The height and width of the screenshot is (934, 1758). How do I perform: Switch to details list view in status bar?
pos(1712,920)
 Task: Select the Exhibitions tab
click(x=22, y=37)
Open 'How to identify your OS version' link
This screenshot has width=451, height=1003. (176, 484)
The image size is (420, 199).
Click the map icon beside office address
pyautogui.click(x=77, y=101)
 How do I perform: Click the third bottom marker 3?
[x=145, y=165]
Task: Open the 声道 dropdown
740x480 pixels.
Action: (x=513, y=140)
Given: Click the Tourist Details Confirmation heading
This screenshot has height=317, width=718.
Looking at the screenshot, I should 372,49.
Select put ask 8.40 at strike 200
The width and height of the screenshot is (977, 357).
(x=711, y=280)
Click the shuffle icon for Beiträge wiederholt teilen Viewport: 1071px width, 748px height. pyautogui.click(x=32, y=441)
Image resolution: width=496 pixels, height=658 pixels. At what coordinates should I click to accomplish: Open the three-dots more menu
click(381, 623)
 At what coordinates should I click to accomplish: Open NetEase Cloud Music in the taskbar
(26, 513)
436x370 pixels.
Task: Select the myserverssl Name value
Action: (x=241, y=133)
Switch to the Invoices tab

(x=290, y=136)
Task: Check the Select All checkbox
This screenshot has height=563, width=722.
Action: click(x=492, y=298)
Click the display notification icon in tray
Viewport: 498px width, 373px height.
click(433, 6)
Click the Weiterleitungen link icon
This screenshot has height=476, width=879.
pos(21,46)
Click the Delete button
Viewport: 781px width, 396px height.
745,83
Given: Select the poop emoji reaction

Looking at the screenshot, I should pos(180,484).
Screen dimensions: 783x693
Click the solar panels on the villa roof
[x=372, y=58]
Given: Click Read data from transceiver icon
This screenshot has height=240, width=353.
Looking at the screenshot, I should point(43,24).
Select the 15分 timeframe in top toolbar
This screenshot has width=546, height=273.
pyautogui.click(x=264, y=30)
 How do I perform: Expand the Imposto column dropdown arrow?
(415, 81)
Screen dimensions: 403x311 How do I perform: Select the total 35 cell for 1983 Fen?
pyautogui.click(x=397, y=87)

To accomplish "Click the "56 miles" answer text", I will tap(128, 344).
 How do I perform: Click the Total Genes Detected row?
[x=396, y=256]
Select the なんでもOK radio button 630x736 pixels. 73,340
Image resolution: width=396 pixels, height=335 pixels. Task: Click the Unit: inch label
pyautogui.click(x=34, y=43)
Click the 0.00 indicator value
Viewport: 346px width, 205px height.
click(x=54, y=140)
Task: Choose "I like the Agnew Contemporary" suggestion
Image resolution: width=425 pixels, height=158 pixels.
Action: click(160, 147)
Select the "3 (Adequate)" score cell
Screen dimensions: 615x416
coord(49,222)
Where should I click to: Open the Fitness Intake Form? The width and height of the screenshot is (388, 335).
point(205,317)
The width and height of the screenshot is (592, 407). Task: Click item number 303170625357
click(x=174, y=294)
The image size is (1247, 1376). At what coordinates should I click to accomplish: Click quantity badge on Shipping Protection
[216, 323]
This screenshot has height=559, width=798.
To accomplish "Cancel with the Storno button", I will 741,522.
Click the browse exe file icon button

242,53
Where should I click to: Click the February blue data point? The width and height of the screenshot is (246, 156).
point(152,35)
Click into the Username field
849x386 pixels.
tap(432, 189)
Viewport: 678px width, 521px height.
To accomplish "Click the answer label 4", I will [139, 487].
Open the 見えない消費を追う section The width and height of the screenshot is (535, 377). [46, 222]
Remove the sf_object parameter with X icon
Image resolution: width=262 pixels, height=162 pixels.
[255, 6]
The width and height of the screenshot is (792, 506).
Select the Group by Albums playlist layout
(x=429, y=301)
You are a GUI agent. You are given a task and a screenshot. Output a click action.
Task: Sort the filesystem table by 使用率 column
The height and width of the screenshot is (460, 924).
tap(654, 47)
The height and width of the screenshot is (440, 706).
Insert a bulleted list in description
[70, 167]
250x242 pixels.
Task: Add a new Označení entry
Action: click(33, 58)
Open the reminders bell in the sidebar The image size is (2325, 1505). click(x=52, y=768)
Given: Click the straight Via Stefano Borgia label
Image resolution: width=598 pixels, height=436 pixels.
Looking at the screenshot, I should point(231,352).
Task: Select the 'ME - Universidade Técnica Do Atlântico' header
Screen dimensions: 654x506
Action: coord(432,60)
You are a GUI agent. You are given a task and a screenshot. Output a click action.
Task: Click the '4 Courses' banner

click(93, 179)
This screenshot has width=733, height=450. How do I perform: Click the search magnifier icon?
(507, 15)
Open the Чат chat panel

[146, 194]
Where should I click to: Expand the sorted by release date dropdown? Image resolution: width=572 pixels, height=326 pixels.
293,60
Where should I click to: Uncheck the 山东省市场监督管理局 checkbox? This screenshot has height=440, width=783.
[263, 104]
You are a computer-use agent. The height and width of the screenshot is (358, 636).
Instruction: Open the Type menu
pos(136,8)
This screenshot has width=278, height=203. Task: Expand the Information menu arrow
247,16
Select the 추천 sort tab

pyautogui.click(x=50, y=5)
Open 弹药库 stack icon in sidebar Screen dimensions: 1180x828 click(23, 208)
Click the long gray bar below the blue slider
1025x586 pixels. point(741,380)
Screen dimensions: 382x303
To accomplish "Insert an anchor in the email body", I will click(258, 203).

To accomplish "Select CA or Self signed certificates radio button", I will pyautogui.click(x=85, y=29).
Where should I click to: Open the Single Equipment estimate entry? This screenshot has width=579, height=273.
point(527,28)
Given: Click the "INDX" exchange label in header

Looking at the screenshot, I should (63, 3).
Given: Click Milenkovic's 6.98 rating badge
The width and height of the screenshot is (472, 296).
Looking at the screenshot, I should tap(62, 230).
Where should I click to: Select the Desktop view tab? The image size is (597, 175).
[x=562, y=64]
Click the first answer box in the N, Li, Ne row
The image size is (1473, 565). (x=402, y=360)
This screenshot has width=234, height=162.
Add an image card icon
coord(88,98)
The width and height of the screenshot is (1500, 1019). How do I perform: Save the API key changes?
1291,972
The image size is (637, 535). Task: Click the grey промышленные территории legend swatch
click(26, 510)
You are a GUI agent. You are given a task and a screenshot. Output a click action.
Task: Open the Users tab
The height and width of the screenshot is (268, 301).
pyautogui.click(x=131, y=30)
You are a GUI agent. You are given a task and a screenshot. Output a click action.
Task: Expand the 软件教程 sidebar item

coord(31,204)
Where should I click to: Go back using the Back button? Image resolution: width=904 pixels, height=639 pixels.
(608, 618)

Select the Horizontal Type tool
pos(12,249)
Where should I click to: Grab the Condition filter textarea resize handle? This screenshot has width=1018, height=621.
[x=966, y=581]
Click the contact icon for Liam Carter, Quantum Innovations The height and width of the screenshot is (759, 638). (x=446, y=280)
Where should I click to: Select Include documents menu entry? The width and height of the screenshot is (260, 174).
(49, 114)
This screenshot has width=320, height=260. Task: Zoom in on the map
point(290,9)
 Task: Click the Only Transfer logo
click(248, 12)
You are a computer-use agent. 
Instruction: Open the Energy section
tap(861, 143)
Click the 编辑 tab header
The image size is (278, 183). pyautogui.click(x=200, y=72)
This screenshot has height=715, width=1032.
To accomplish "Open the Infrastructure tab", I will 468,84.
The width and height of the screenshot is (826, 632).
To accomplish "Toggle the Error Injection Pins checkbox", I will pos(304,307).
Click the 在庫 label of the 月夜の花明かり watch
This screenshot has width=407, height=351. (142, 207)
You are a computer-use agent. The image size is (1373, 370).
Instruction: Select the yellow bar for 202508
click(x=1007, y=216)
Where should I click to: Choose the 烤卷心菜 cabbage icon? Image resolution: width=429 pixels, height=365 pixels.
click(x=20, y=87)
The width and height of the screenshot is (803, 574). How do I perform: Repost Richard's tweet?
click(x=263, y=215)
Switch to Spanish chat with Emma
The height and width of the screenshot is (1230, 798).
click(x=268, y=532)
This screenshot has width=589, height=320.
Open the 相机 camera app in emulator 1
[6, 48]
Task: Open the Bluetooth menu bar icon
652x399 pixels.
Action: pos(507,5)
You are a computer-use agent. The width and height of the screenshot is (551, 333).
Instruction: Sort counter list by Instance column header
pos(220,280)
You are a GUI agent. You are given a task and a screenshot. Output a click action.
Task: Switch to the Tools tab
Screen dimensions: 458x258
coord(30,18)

ABOUT THIS TASK =
Work out how many lines in the listing contain "radio", then write down that number and nothing else.

ANSWER TO THE PROBLEM =
2